**Task requirements:** Can you retype all of the material below line for line without changing a word, and leave the pictures out of your answer?
◆ ◆ ◆ ◆ ◆ ◆ ◆
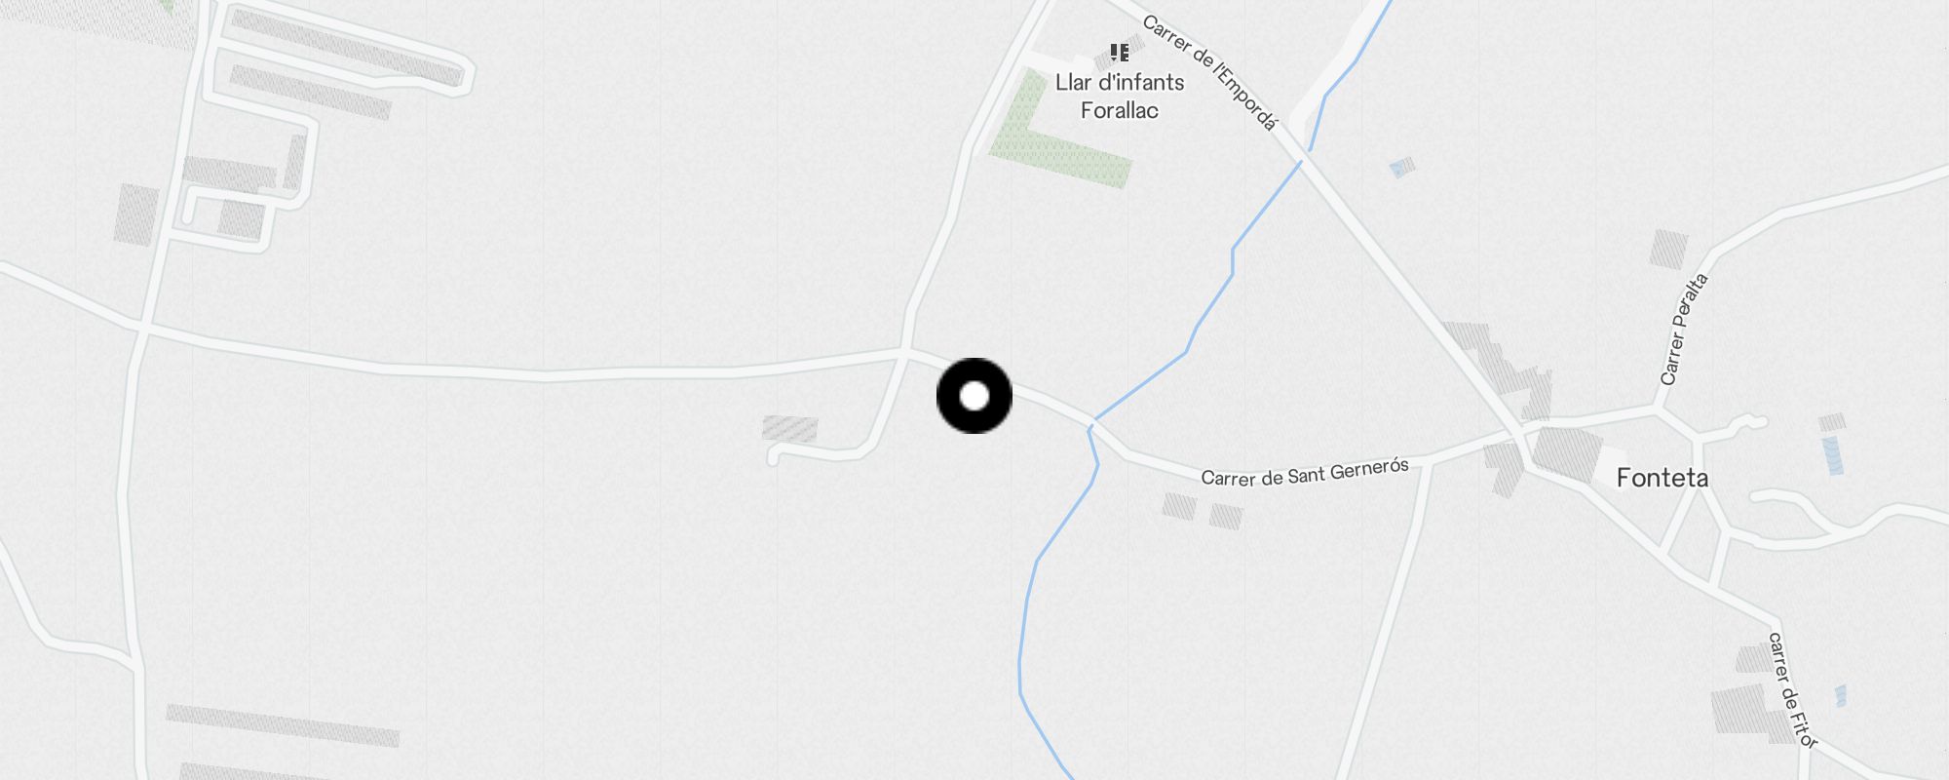Click the black circular location marker

(975, 396)
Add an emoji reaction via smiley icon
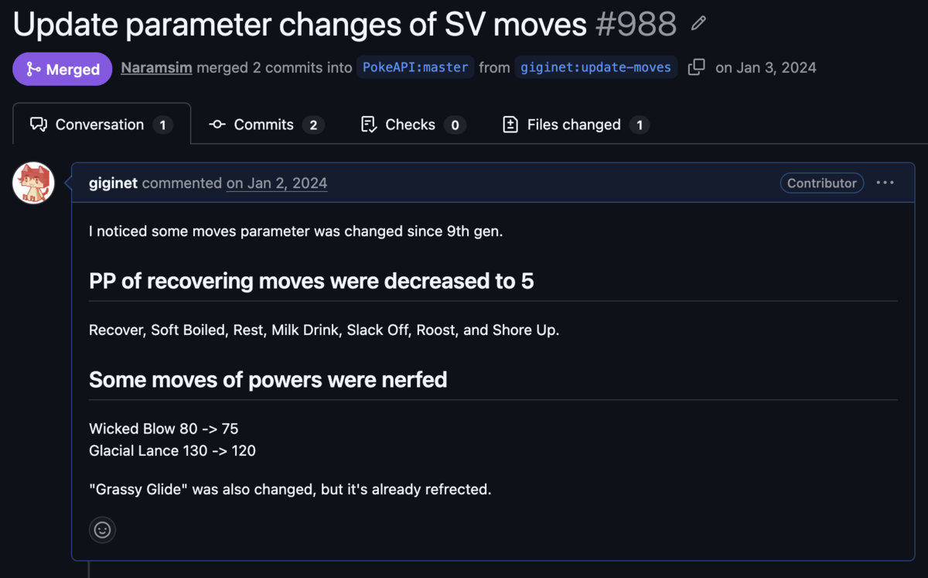928x578 pixels. (x=102, y=530)
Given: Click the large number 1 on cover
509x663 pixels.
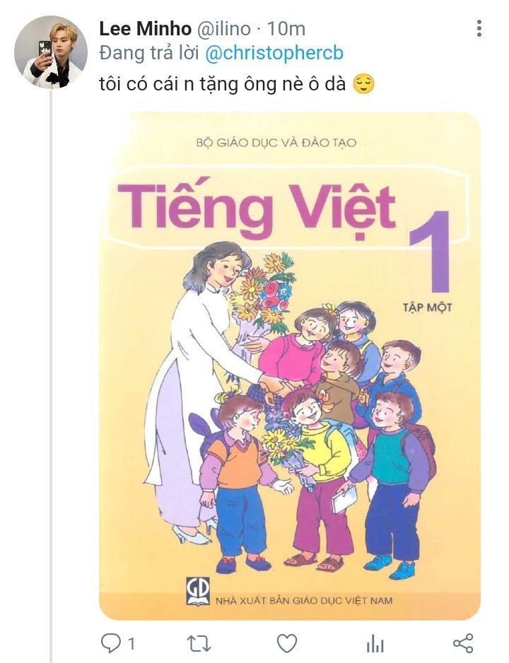Looking at the screenshot, I should (x=430, y=252).
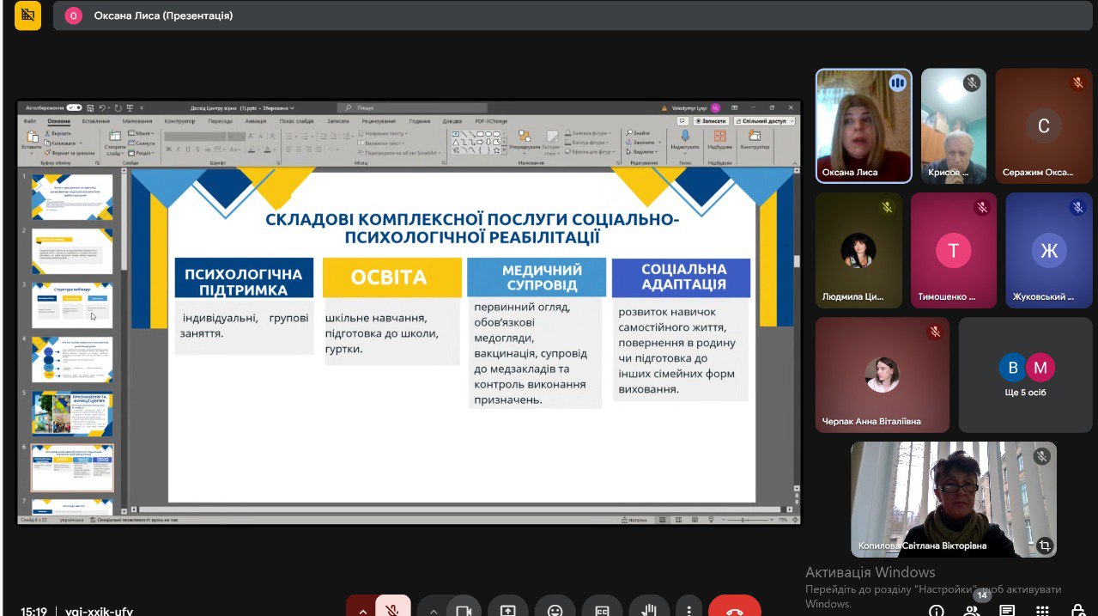Open the activities grid icon
This screenshot has width=1098, height=616.
pos(1042,610)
◆ ◆ ◆ ◆ ◆ ◆ ◆
**Reply to the exercise:**
Click the black circular location marker

(975, 396)
Add an emoji reaction via smiley icon
928x578 pixels. (x=102, y=530)
Given: Click the large number 1 on cover
509x663 pixels.
Looking at the screenshot, I should (x=430, y=252).
Open the activities grid icon
This screenshot has width=1098, height=616.
pos(1042,610)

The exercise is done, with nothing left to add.